I’ve been making fried flounder for my family for at least 15 years now. The recipes have stayed mostly the same but I have made some changes recently that have drastically improved the outcome.
Some of the improvements I’ve made have been based on reading that I have done and some basic cooking techniques that I learned. Some of these things may seem like common sense to professional cooks, but it didn’t settle in for me until I seen it firsthand. Here are some rules that I am following. These rules are applicable to other recipes as well (such as fried chicken).
1. The meat (in this case fish) should be dried thoroughly. Since I am frying this fish, I want it to stay firm in the pan, not fall-apart, steam, or become mushy.
2. I used a full dredge (flour, egg, and breading). Some of the seasonings for the fried fish say to only put a little water on the fish for the seasoning to adhere and don’t mention dredging. If you are short on time, this is ok but the little bit of water may cause the oil to splatter a little bit and also cause the flounder to steam (and get mushy). If you have some time and want a firmer, crispier fish, I’d say that you should take the time and do the full dredge.

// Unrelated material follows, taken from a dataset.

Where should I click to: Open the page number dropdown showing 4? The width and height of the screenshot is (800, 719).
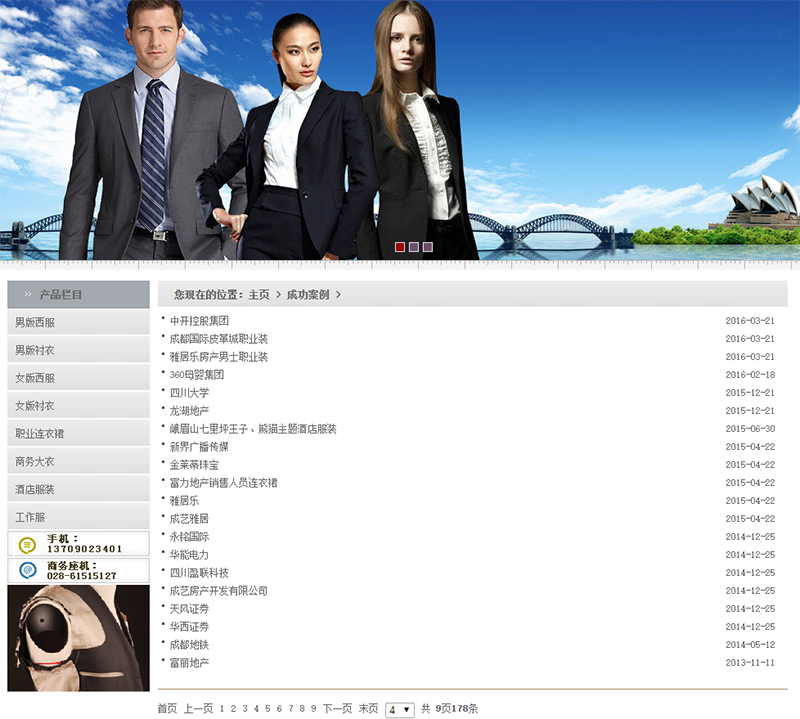[x=399, y=709]
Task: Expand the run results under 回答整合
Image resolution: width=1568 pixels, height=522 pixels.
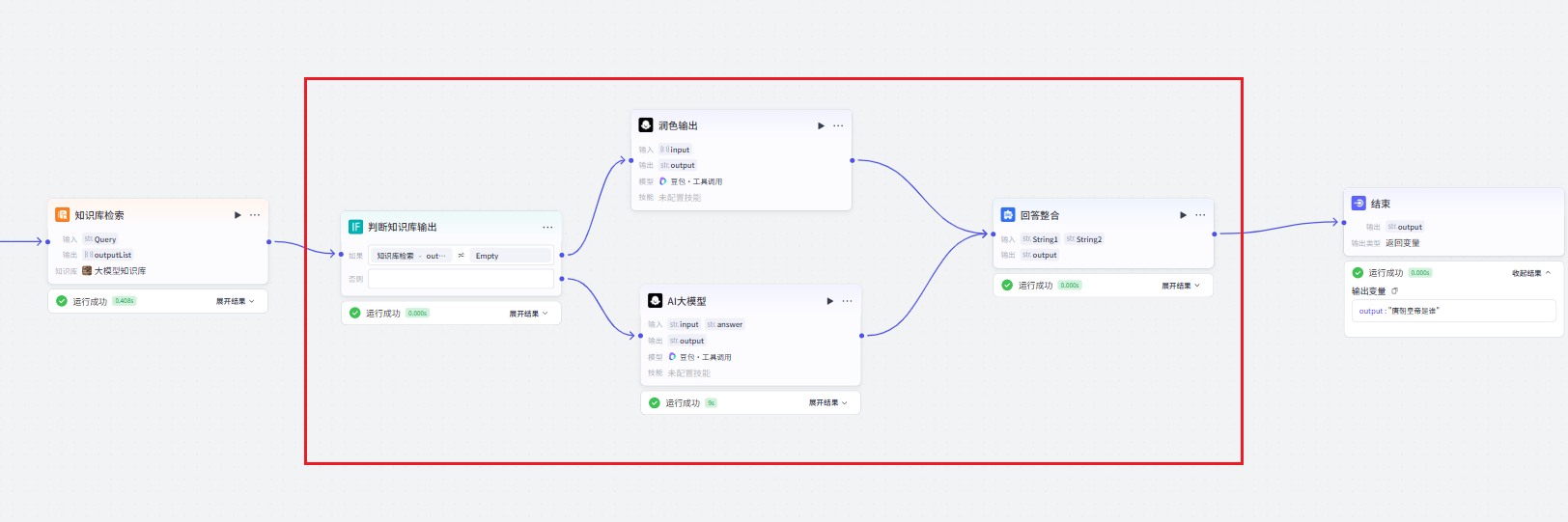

3. I set my stovetop on medium low and gradually letting the temperature of the oil climb. In regards to the temp setting, the idea is if I have enough time, I like to let the temperature of the oil slowly climb to desired temp. I used the 3 setting on my stovetop. By gradually heating up the oil, I feel it is easier to control and I don’t risk having to adjust the heat up and down as I’m cooking. Typically, as I’m cooking a lot of fish or chicken, the pieces at the end of cooking tend to get darker and cook to a different consistency. This time, the cooking was more even and I did not have to adjust the the temp even though I cooked the large batch of fish for about 30 minutes or so.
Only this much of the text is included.